面長な〝面(おもて)〟と呼ばれる顔を取り付けた女は、真っ白な肌に左右に分けた黒い髪。薄い眉に細長の瞳、真っ赤な紅を差した唇の形状をしている。
能楽を知らない者でもそれだけは知っていると言える程の有名な仮面を顔に、足音もなくゆっくりと敷居を跨ぐ。
姿は、金箔(きんぱく)を連続文様に用いた清楚な白い能装束。反して艶やかな朱の小袖を腰巻にしている。
開いた鬘扇(かつらおうぎ)を手に、頭には天冠を模した煌びやかな幾重もの簪が飾り付けられていた。

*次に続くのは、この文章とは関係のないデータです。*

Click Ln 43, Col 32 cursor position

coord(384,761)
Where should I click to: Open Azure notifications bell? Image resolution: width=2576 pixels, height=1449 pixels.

先程の舞妓達とは異なる重厚さも感じるような美を前に、自然と天元達の背筋も伸びる。
「天女…」
その姿を目に、思わず小さな声で千寿郎が囁く。
声に誘われるように、面を向けた天女が広間の中心へと滑るように進んだ。
ひゅうろろろ、と篠笛(しのぶえ)が鳴く。
「"月の桂の身を分けて"──」
笛を鳴かせる女の傍で、謡が言の葉を乗せる。
唄う声に合わせて天女はゆらりと扇を揺らした。
「へえ。こりゃまた随分粋な芸事じゃねぇか。けど千坊には少し難しいんじゃ」
「一人の男と女の話です。男は人間、女は天女。羽衣は、天界へと帰る為に天女が舞を披露する美しいお話です」
天元の声をやんわりと遮り、じっと天女を見つめたまま千寿郎は淡々と話の内容を口にした。
男の名は白龍。
仕事の漁を終えての帰り際、虚空より花が降り音楽が聞こえ妙なる香りを鼻にする。
何事かと向かった先で見つけたのは大層美しい羽衣だった。
一目で心を奪われた白龍は、喜び衣を手に帰ろうとする。
そこへ美しい天女が現れ、その衣がないと天へと帰れないから返して欲しいと頼み込んだ。
天人の物ならば国の宝にしておくべきだと耳を貸さない白龍に、やがて天女は天界を思い幾重も涙を零す。
嘆くその姿に心を打たれた白龍が、衣を返す代わりにせめて天女の舞を見せてくれないかと頼むのだ。
「衣(ころも)を身に付けて舞う天女は、雨に濡れた花のような美しさだったと言います」
「なんだ千坊、随分と詳しいな。観たことがあるのか?」
「いいえ。一度も」
舞妓の舞を観ていた時のような、食い入る姿はない。
しかし一瞬足りとも舞から目を離すことなく、千寿郎は噛み締めた。